Liedke Filho possui bacharelado e licenciatura em Ciências Sociais, pela Universidade Federal do Rio Grande do Sul, mestrado em Sociologia, pela Universidade de Brasília, e doutorado em Sociologia, pela Brown University, dos Estados Unidos. Atualmente, é professor colaborador convidado do Programa de Pós-Graduação em Sociologia da UFRGS. Tem experiência na área de Sociologia, com ênfase em História da Sociologia, atuando principalmente nos seguintes temas: Ciências Sociais no Brasil, sociologia do desenvolvimento, sociologia brasileira, sociologia da sociologia e sociologia no Brasil. Escreveu inúmeros artigos especializados e capítulos de livros.

IHU On-Line - Quais os principais pontos que o senhor destacaria na história da sociologia? Quais seriam os grandes nomes (clássicos e contemporâneos) para um roteiro de leitura passível de ajudar a compreender a realidade brasileira?

Enno Liedke Filho - A sociologia, enquanto ciência da sociedade, é herdeira dos ideais de Liberdade, Igualdade e Fraternidade da Revolução Francesa, sendo permanentemente desafiada, a partir das suas múltiplas posições teóricas, a formular diagnósticos dos problemas sociais e a equacionar possíveis soluções, destacando-se, entre essas, as políticas sociais. Em um rápido balanço, pode-se sugerir que as cinco respostas clássicas à questão para que servem as ciências (as teorias) sociais são: terapêutica social (Feuerbach);  revolução social (Marx e Engels);  reformismo social conservador (Comte),  reformismo social progressista (Durkheim); e neutralidade axiológica com responsabilidade política (Weber). Além do conhecimento da obra desses autores, merece também ser referida para uma sólida formação clássica dos aprendizes de sociólogos, o estudo de autores como Simmel,  Veblen  e Park. A esses se somam autores do período do entre-guerras mundiais como Luckács,  Gramsci,  Mannheim,  Elias,  Mead e do grupo inicial da Escola de Frankfurt (Adorno, Horkheimer  e Benjamim, entre outros).

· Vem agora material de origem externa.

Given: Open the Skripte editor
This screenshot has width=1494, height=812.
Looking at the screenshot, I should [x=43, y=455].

Contemporaneamente, no que respeita à aplicabilidade da sociologia e das Ciências Sociais, é interessante deixar registrada aqui a diversidade de respostas para a questão – para que servem as Ciências Sociais. Essas respostas variam desde pesquisas de mercado (culturalismo, no estilo de Lazarsfeld ) até a crítica de Habermas à colonização do mundo da vida pela economia e política globalizadas. Uma formação sólida em sociologia necessita também estar ancorada no estudo das obras de autores contemporâneos como Parsons, Giddens, Bordieu, Foucault, Luhman e Bauman. Deve fundar-se, outrossim, na análise criteriosa dos passos que devem ser tomados para a utilização de teorias, conceitos e hipóteses propostos pelos autores aqui citados, no estudo de temas da realidade brasileira e latino-americana. Essa análise pode permitir escapar das armadilhas da ortodoxia, ou da aplicação mecânica, acrítica e descontextualizada desses elementos teóricos para o tratamento de temas emergentes em realidades diferentes daquelas em que os mesmos foram originariamente formulados.

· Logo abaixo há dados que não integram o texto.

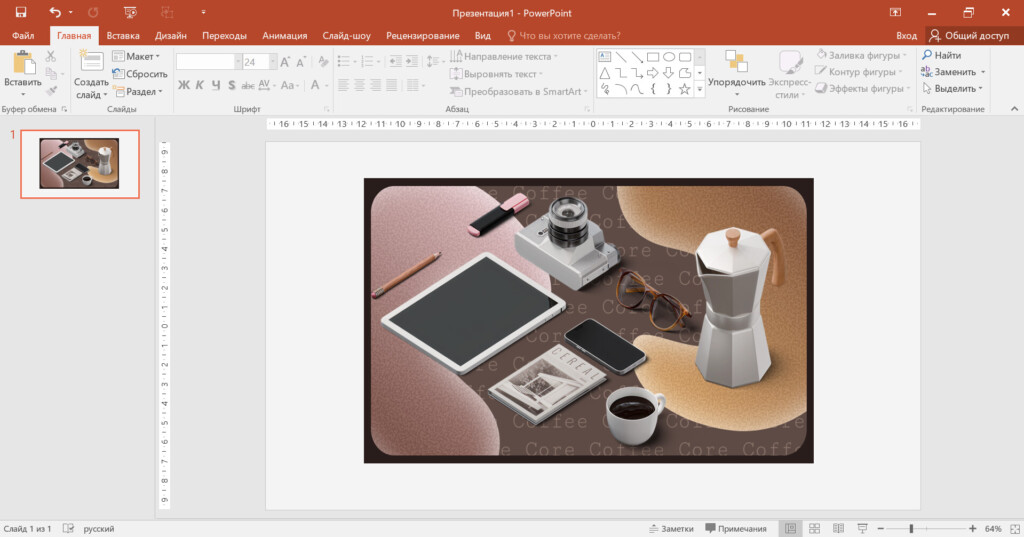Click the Общий доступ share button
This screenshot has width=1024, height=537.
click(x=969, y=35)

IHU On-Line - O que podemos entender pela sociologia da sociologia? 

Enno Liedke Filho - A análise da sociologia enquanto disciplina acadêmico-científica específica é tarefa de uma sociologia especial - a sociologia da sociologia. Embora praticantes da sociologia possuam concepções relativas às atividades disciplinares de pesquisa, ensino e responsabilidade social, essas tendem a expressar muito mais o que poderia ser denominado uma “sociologia da sociologia espontânea dos sociólogos”. Em grandes linhas, pode-se sugerir que a passagem de concepções espontâneas a análises sociológicas da sociologia implica em um esforço sistemático de “vigilância epistemológica”, homólogo à concepção bachelariana de ruptura do pensamento científico em relação ao senso comum. No nosso entender, a sociologia da sociologia deve ter como tarefa a análise das relações entre as condições institucionais-profissionais e as tendências paradigmático-temáticas da sociologia, em suas conexões com o desenvolvimento científico em geral, com o contexto societário e com a cidadania.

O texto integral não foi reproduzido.